__Document section__.
--------------------------------------------------

05/05/1967 SHAH, J.C.

SHAH, J.C.

SIKRI, S.M.

RAMASWAMI, V.

CITATION: 1968 AIR 101 1967 SCR (3) 957

ACT:

Indian Income-tax Act, 1922 (Act 11 of 1922) s. 33-Plea not raised before department-If can be before Tribiunal.

HEADNOTE:

Expenditure on introducing the Casabalanca conversion system in the spinning plant of the assessee was not allowed as "development rebate" by the Income-tax Officer and the Appellate Commissioner. The Appellate Tribunal after inspecting the factory and considering the literature and Government notifications, held that the expenditure, though not admissible as development rebate, was -admissible as an allowance for current repairs to the existing machinery under s. 10(i) XV of the Income-tax Act. The High Court, on reference, accepted the Tribunal's finding and held that the Tribunal had jurisdiction to permit the assessee to raise a new contention which was not raised before the departmental authorities. In appeal by the Commissioner, this Court, HELD : The appeal must be dismissed.

Under sub-s. (4) of s. 33 of the Indian Income-tax Act, 1922, the Appellate Tribunal is competent to pass such orders on the appeal "as it thinks fit". There is nothing in the Income-tax Act which restricts the Tribunal to the determination of questions raised before the departmental authorities. All questions whether of law or of fact which relate to the assessment of the assessee may be raised before the Tribunal. If for reasons recorded by the departmental authorities in rejecting a contention raised by the asscsseee grant of relief to him on another ground is justified, it would be open to the departmental authorities and the Tribunal, and indeed they would be under a duty to grant that relief. The right of the assessee to relief is not restricted to the plea raised by him. [1959 D-F]

CIVIL APPELLATE JURISDICTION: Civil Appeal No. 784 of 1966.

Appeal by special leave from the judgment and order dated March 12, 1964 of the Madras High Court in Tax Case No. 157 of 1961.

D. Narsaraju and R. N. Sachthey, for the appellant.

R. Gopalakrishnan and N. Srinivasan, for the, respondent.

--------------------------------------------------

__Data shown__.

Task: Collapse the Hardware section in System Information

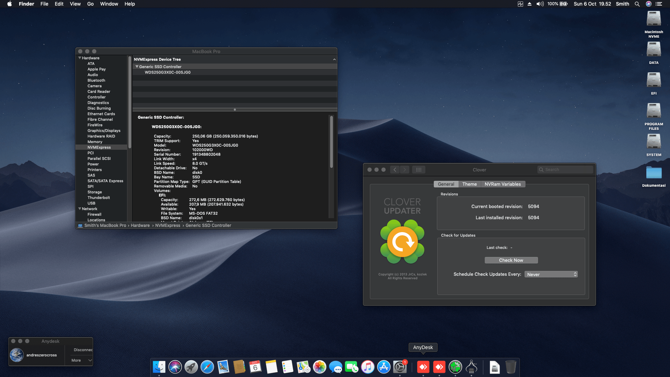Action: pyautogui.click(x=80, y=58)
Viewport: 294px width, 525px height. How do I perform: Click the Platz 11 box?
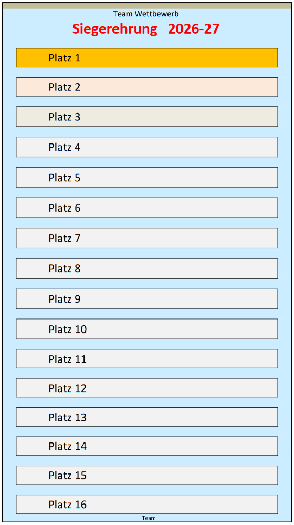click(x=147, y=358)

--------------------------------------------------

__The tasks__.
1 - Please restate the paragraph of the judgment that begins "Under sub-s. (4) of s. 33" as a short list of its main points.
2 - Reproduce the judgment word for word from "SIKRI, S.M." up to and including "be before Tribiunal.".
The lines are not needed here.

__Final answers__.
1 -
- Under sub-section (4) of section 33 of the Indian Income-tax Act, 1922, the Appellate Tribunal may pass such orders on the appeal "as it thinks fit."
- Nothing in the Act limits the Tribunal to questions raised before the departmental authorities.
- Any question of law or fact relating to the assessee's assessment may be raised before the Tribunal.
- If the departmental authorities' reasons for rejecting one contention justify relief on another ground, the departmental authorities and the Tribunal may grant that relief and are in fact obliged to do so.
- The assessee's right to relief is not limited to the plea the assessee raised.

2 -
SIKRI, S.M.

RAMASWAMI, V.

CITATION: 1968 AIR 101 1967 SCR (3) 957

ACT:

Indian Income-tax Act, 1922 (Act 11 of 1922) s. 33-Plea not raised before department-If can be before Tribiunal.